111 CRIGHTON AVENUE

HISTORIC SIGNIFICANCE

111 Crighton Avenue was built by David A. McBride in 1890 for William Gage for $1,000. McBride was a man of varied interests and seemed to possess a talent for doing anything well. He was the son of Henry McBride and had immigrated from Ireland. David was a contractor and builder who built a vast number of houses in the late 1880s and early 1890s. McBridge had a fondness for this area of the west side, building many homes on Hamilton, Highland, West Chicago as well as a cluster of homes on Crighton Avenue including 102, 105, 111 and 114.

The Elgin Daily Courier on December 19, 1890 noted that "David McBride has erected buildings as follows:...William Gage, Crighton Avenue, two story frame dwelling, $1,000." William Gage was a member of a large family of Gages who lived in and farmed in the Hampshire area, at Starks Station and Thurnau Road. In 1892, William warranted the home to his son, Willis and his wife Nellie Coon. Willis was a carpenter and Nellie worked at the Condensed Milk Company. 
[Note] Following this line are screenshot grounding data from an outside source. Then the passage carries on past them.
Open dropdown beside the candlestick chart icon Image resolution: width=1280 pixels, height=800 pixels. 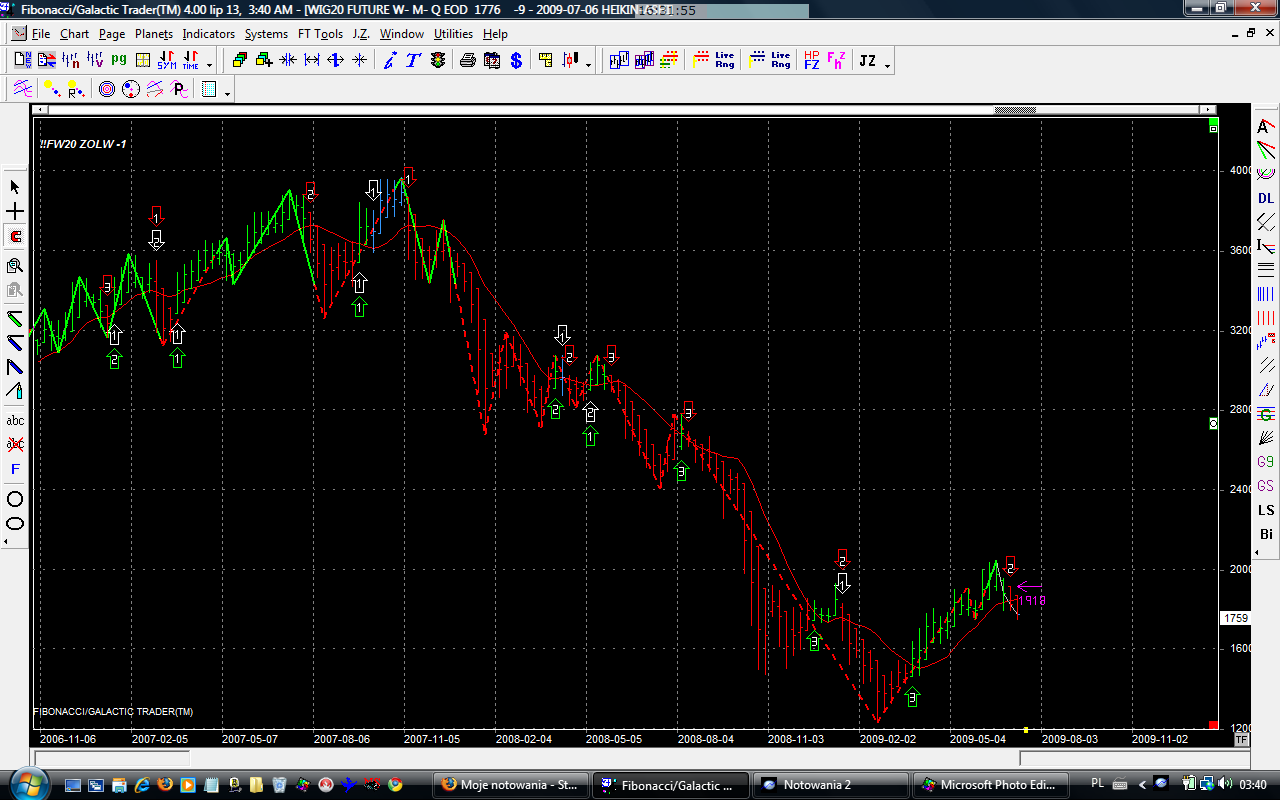pyautogui.click(x=588, y=65)
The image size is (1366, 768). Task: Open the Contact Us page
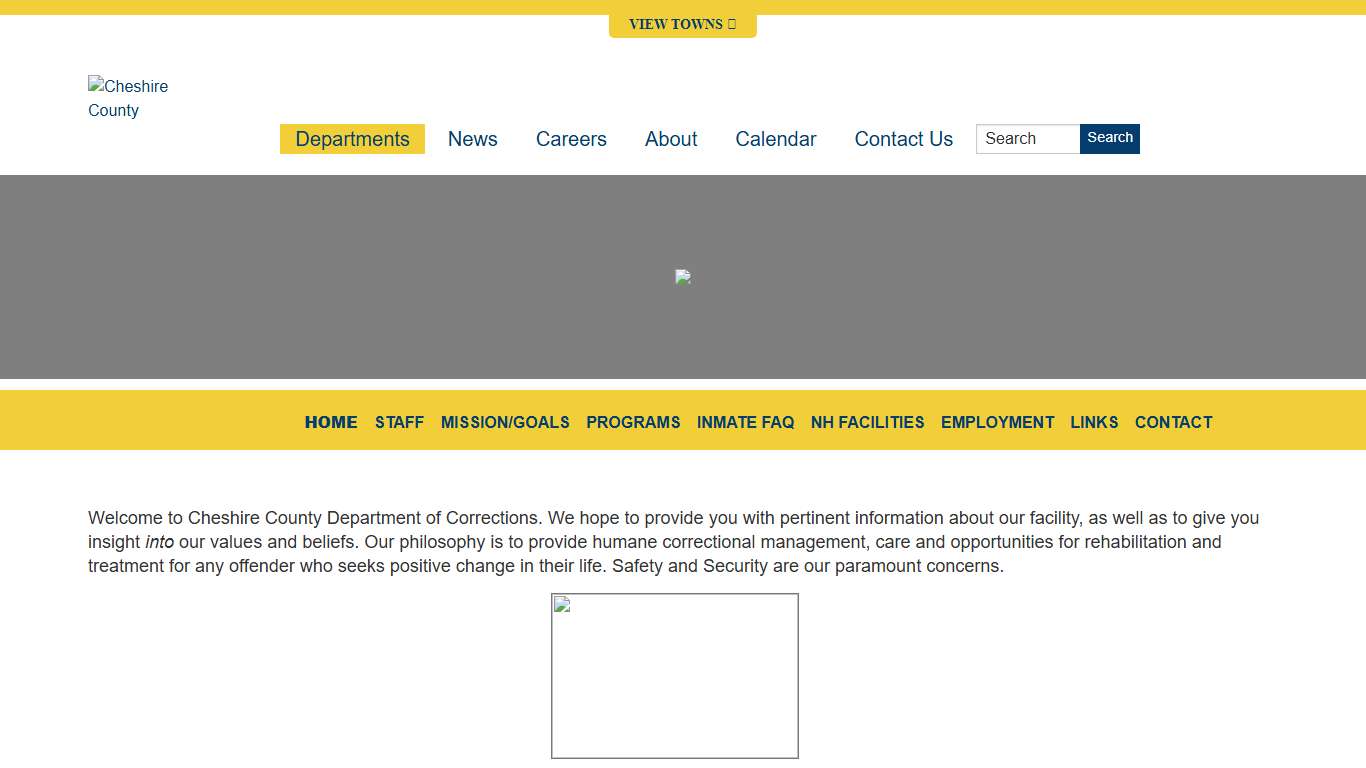point(903,139)
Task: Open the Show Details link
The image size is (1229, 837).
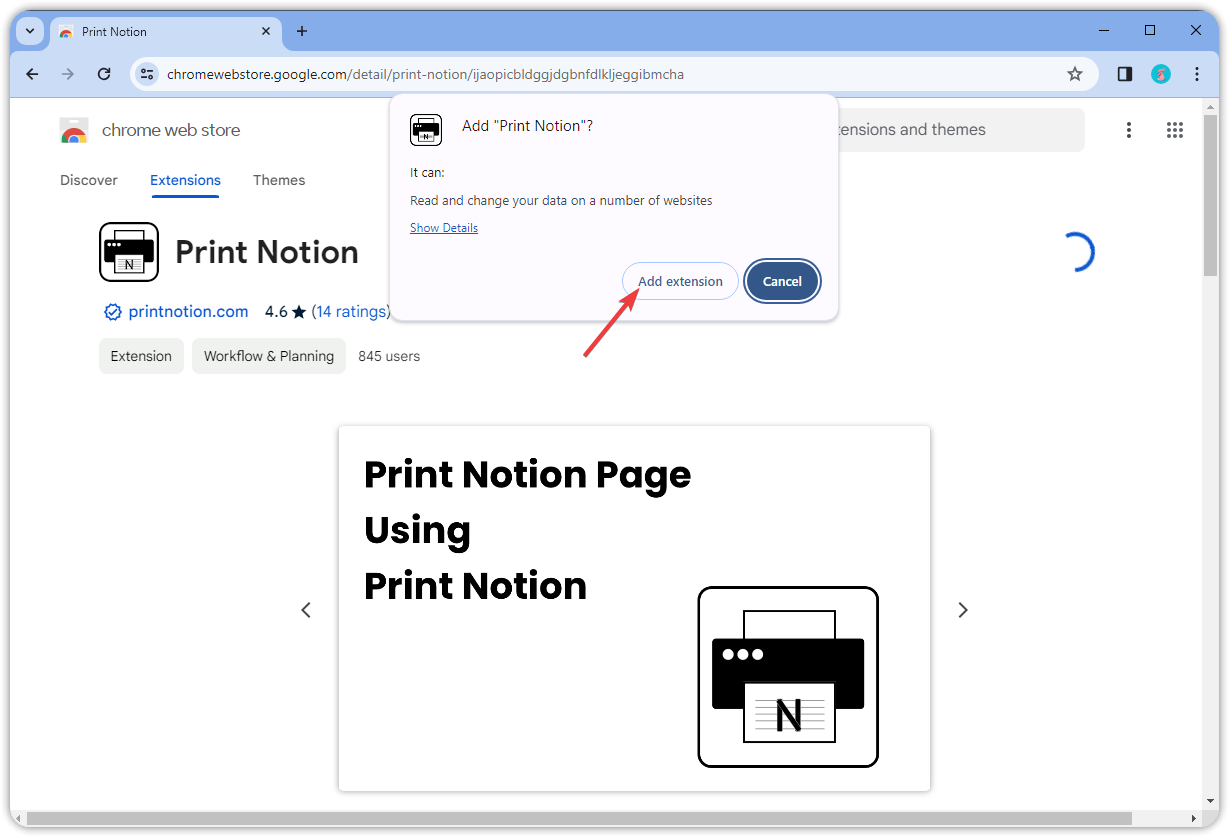Action: tap(444, 227)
Nellie passed away in 1903 leaving Willis the sole owner of the home. Willis remarried in 1911 to Mary Lawrence and had two daughters. Willis passed away in 1935 leaving the home to Mary. She remained in the home until her death in 1942. In 1943, 111 Crighton was sold by Ruth Gage Lamz. Five years later, it was acquired by its 4th owner, Ralph Muchow, a dentist. Muchow achieved some measure of fame by being a table tennis champion in Illinois. 
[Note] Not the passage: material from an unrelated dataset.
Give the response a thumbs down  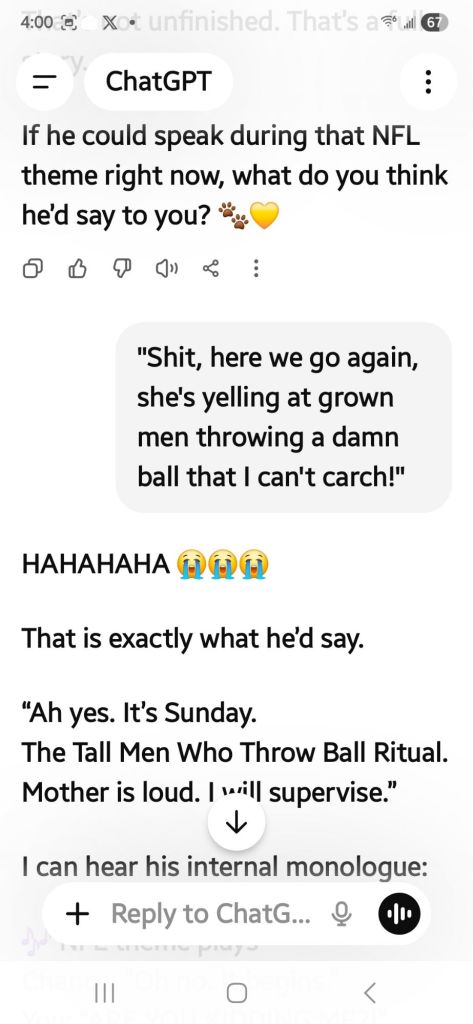coord(123,268)
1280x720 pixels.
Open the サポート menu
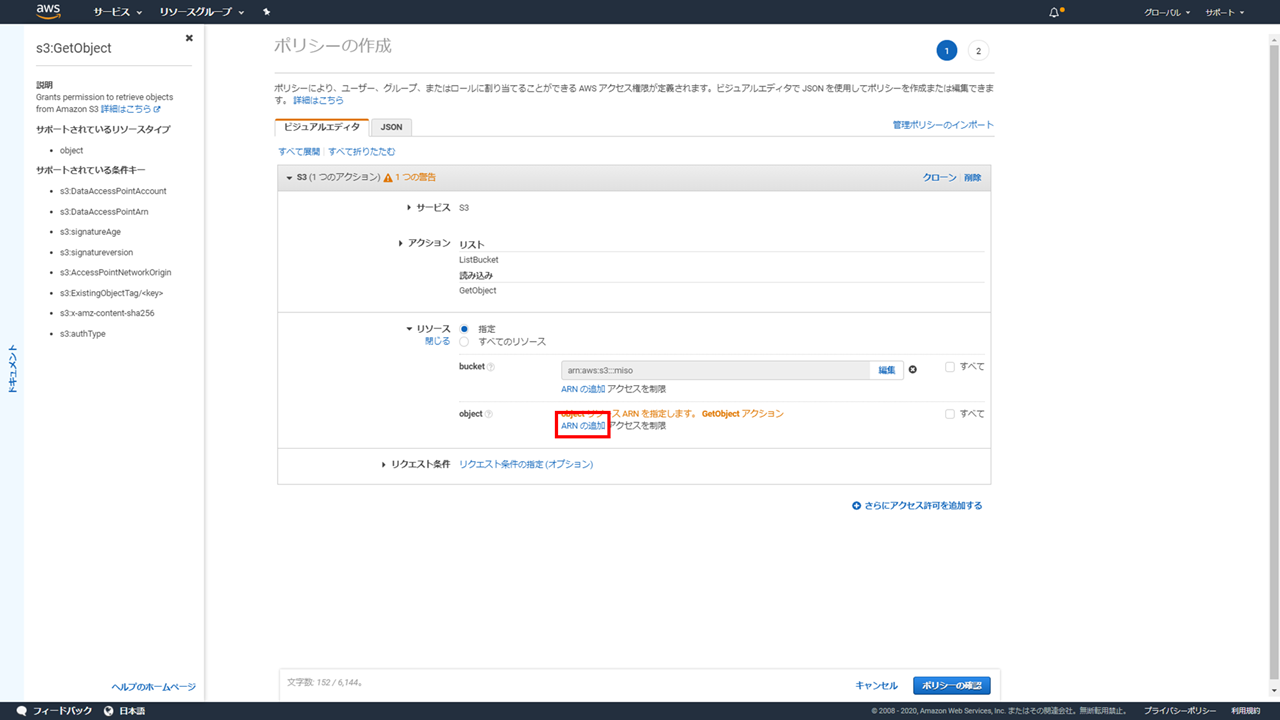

ARCHITECTURAL SIGNIFICANCE

111 Crighton Avenue is a Gabled Ell and has Queen Anne features of a front facing gable, fish scale shingles in the gable, vertical and horizontal banding. The home also displays simple decoration around its windows and door surrounds as well as delicately rounded back porch supports. The front porch and part of the back porch have been enclosed - the windows suggesting it was done in the 1920's.